1835 kam es in Preußen zu einer Verbindung beider Systeme, bei dem die Gemeinden Älteste wählten und weitere Rechte, wie die Pfarrwahl, erhielten; parallel dazu gab es noch eine staatliche Kirchenaufsicht. Diese Mischform wurde im Laufe des 19. Jahrhunderts von allen deutschen Staaten übernommen, bis nach der Revolution von 1918/19 die landesherrliche Kirchenhoheit vollends wegfiel. Die Landessynode wurde höchstes Leitungsgremium der Kirchen.
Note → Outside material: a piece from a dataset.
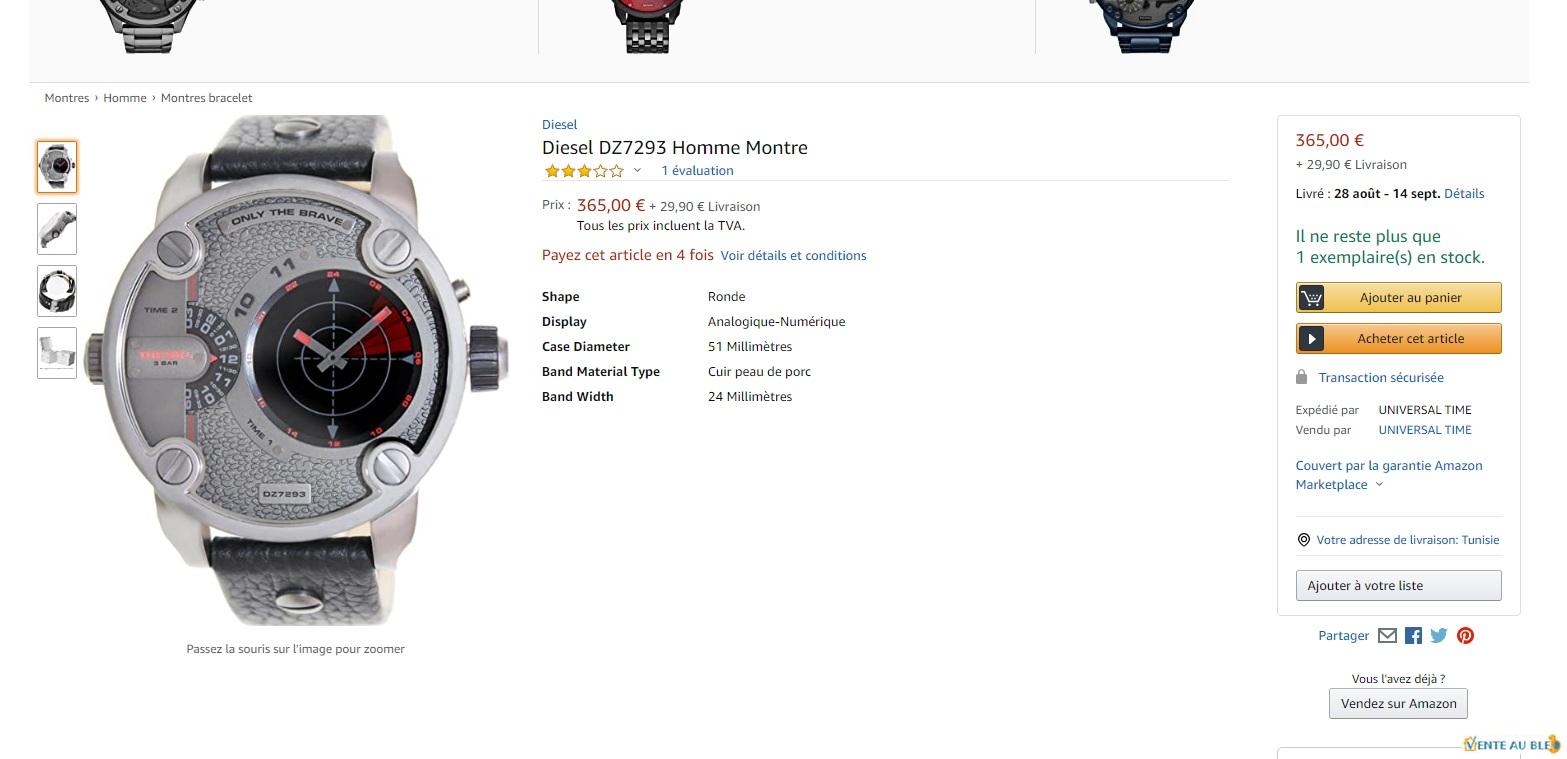
Task: Go to Homme breadcrumb
Action: point(125,98)
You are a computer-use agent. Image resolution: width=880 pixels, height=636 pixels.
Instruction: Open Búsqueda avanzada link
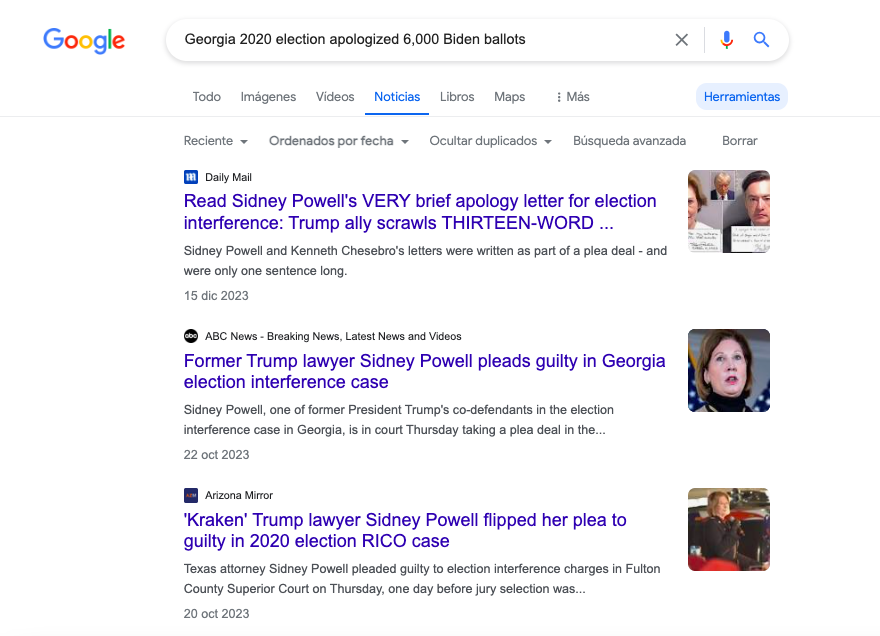point(629,141)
Die Gemeinden wählten ihre Leitung selbst und entschieden in den Kirchenvorständen zum Beispiel über die Pfarrstellenbesetzung, die Gottesdienstordnung und die Finanzen. So wurde es auch nach 1945 in den Kirchenordnungen festgelegt.
Es braucht Menschen, die Verantwortung tragen
Übrigens: Frauen dürfen seit 1919 mitwählen – und in Westfalen seit 1923, in Lippe seit 1946 auch gewählt werden.
Dass Kirche „von unten“ geleitet wird, angefangen in den Gemeinden, die durch Wahl ihre Gremien besetzen, über die Kreissynoden bis hoch zur Landessynode, ist also nicht selbstverständlich, sondern eine Errungenschaft der jüngeren Geschichte (siehe Schaubild Seite 14). Eine Errungenschaft, die wir in unseren Gemeinden hochhalten sollten. Darum eine Verbeugung vor allen, die bereit sind, diese Verantwortung zu übernehmen.